START Data to use
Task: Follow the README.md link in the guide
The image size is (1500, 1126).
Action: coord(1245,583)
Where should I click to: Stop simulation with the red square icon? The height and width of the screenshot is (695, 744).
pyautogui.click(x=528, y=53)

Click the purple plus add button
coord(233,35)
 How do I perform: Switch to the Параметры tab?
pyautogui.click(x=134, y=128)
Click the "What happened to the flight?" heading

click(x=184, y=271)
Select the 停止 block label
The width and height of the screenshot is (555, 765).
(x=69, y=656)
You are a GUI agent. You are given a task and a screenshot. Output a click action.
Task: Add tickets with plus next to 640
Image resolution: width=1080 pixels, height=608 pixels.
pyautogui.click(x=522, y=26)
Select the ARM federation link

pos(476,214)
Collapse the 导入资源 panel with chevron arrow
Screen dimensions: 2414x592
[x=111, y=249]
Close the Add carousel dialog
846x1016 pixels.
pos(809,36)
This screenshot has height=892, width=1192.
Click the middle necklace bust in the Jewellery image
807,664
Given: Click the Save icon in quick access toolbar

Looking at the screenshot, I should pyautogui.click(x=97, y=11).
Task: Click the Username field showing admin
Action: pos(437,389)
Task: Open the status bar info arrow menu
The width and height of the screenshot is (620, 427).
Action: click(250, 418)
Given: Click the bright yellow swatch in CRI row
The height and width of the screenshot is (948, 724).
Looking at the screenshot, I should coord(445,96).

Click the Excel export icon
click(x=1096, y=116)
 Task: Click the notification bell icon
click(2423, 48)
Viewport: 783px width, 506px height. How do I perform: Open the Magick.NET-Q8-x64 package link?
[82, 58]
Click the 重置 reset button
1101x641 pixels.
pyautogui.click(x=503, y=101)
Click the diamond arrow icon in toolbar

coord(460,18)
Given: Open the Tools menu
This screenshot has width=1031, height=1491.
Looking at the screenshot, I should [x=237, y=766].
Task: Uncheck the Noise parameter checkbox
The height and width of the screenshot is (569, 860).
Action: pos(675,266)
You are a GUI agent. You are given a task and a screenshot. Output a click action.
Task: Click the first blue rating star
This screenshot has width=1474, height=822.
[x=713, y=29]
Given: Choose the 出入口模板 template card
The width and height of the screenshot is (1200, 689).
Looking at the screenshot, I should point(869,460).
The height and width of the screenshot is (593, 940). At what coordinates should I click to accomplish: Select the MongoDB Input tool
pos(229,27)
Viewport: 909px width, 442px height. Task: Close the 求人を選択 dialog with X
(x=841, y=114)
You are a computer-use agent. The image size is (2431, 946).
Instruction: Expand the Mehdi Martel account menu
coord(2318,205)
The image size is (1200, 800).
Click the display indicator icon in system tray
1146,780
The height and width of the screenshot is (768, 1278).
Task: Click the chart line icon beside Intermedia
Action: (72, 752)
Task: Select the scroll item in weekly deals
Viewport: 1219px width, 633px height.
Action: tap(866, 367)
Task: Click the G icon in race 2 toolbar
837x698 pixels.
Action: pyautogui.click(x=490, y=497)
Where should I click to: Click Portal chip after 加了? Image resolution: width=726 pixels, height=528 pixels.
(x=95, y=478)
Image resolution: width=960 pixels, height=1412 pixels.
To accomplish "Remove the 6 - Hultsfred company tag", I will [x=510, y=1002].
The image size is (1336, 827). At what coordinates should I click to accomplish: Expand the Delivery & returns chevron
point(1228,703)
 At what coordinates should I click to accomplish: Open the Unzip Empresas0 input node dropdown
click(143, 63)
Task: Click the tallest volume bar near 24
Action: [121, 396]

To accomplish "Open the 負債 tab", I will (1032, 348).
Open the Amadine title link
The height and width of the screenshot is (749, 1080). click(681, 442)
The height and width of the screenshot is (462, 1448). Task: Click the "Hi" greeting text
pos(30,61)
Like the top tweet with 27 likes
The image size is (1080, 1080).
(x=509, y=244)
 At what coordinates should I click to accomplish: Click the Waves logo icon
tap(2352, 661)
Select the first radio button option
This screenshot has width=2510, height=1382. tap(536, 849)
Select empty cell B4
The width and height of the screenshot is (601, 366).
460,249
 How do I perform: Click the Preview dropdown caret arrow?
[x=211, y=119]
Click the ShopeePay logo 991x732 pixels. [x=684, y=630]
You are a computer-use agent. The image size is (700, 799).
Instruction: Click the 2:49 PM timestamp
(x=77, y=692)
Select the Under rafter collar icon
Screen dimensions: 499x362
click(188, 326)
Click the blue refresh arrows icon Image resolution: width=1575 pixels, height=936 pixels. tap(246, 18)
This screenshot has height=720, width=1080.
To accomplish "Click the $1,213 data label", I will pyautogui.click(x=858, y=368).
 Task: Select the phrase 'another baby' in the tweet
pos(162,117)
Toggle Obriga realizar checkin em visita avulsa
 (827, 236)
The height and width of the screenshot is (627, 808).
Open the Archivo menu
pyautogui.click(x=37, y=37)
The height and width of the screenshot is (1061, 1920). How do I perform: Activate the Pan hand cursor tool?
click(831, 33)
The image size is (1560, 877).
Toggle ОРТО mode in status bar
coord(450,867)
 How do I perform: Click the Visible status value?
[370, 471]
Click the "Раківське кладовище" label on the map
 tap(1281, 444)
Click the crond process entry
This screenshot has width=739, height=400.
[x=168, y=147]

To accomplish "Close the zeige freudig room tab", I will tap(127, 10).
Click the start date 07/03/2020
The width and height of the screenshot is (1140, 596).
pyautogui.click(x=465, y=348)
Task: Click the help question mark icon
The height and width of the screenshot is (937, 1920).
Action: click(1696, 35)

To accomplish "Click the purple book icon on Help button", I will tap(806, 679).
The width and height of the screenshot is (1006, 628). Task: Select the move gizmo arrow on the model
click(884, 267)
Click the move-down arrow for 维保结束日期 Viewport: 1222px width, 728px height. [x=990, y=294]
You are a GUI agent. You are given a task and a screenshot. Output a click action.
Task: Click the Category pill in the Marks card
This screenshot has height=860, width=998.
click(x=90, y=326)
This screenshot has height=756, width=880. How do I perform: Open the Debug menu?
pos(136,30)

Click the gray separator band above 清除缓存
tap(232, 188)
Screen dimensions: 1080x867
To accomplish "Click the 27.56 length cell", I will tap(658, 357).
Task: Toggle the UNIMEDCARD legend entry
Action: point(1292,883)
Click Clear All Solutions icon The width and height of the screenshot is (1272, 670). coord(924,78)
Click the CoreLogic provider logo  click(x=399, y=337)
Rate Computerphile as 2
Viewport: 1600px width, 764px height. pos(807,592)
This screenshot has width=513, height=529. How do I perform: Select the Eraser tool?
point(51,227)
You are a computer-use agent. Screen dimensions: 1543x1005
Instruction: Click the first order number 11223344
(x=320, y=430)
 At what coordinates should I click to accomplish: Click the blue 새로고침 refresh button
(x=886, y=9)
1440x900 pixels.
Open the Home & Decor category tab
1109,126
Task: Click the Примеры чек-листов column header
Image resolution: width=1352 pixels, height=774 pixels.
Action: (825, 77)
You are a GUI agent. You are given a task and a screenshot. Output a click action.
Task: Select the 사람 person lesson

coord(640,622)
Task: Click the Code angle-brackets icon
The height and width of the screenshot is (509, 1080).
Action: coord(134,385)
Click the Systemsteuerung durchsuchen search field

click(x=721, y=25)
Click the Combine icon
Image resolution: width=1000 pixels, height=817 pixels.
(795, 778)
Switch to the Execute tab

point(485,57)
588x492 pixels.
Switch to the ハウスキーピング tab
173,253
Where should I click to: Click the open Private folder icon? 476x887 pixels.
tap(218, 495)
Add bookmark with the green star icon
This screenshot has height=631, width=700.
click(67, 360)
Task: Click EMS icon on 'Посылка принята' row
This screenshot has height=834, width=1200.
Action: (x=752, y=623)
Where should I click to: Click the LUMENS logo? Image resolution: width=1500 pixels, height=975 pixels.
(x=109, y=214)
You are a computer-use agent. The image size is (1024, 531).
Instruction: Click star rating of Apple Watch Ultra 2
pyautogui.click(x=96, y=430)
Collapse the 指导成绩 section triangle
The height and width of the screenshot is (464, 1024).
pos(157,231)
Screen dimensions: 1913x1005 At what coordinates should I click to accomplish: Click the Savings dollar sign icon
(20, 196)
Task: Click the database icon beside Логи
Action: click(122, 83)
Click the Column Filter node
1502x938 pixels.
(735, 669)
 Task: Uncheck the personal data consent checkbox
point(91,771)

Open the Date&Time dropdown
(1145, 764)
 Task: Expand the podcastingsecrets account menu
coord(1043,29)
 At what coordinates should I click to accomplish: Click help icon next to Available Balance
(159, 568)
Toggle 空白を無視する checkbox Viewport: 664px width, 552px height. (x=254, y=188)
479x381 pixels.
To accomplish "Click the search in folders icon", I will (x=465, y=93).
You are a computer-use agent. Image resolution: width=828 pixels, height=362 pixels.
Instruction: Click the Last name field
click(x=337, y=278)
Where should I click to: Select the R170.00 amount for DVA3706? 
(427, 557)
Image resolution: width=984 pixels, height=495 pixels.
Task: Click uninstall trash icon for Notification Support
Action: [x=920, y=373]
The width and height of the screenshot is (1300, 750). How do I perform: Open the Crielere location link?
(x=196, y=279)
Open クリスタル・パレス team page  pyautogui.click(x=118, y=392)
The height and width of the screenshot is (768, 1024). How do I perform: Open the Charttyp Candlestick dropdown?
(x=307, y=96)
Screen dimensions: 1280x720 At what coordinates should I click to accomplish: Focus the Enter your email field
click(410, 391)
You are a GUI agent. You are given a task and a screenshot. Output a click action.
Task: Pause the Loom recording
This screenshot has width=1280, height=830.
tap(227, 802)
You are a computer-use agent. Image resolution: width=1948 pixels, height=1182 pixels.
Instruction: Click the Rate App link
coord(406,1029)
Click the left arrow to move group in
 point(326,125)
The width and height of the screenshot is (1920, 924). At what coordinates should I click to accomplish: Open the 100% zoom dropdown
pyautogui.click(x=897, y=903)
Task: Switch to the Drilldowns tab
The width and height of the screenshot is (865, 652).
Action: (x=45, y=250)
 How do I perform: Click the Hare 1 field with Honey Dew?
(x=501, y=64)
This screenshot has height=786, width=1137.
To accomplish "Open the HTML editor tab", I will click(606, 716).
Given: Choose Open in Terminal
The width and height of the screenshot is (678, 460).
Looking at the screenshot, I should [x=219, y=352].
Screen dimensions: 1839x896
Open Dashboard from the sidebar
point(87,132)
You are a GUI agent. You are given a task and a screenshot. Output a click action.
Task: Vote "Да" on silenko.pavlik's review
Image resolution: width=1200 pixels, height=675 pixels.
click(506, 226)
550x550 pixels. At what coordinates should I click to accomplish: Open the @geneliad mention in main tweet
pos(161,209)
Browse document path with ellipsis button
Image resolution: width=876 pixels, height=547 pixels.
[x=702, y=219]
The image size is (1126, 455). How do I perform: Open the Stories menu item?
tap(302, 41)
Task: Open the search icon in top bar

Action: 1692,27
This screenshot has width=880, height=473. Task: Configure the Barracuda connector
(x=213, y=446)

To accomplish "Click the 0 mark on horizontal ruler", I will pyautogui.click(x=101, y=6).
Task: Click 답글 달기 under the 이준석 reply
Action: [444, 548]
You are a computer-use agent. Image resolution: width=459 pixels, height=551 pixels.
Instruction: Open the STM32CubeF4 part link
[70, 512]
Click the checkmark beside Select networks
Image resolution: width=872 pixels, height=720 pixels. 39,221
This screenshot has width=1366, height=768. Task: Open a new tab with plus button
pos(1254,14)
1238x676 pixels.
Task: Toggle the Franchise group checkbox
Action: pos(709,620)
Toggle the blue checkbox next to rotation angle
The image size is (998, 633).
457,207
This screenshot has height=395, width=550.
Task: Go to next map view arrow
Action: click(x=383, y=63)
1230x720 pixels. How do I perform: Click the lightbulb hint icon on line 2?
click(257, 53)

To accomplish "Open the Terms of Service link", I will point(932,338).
END Data to use
# Exercise directions
If a line of the listing contains the string "Choose", count it; then report the total alone.

# Task answer
2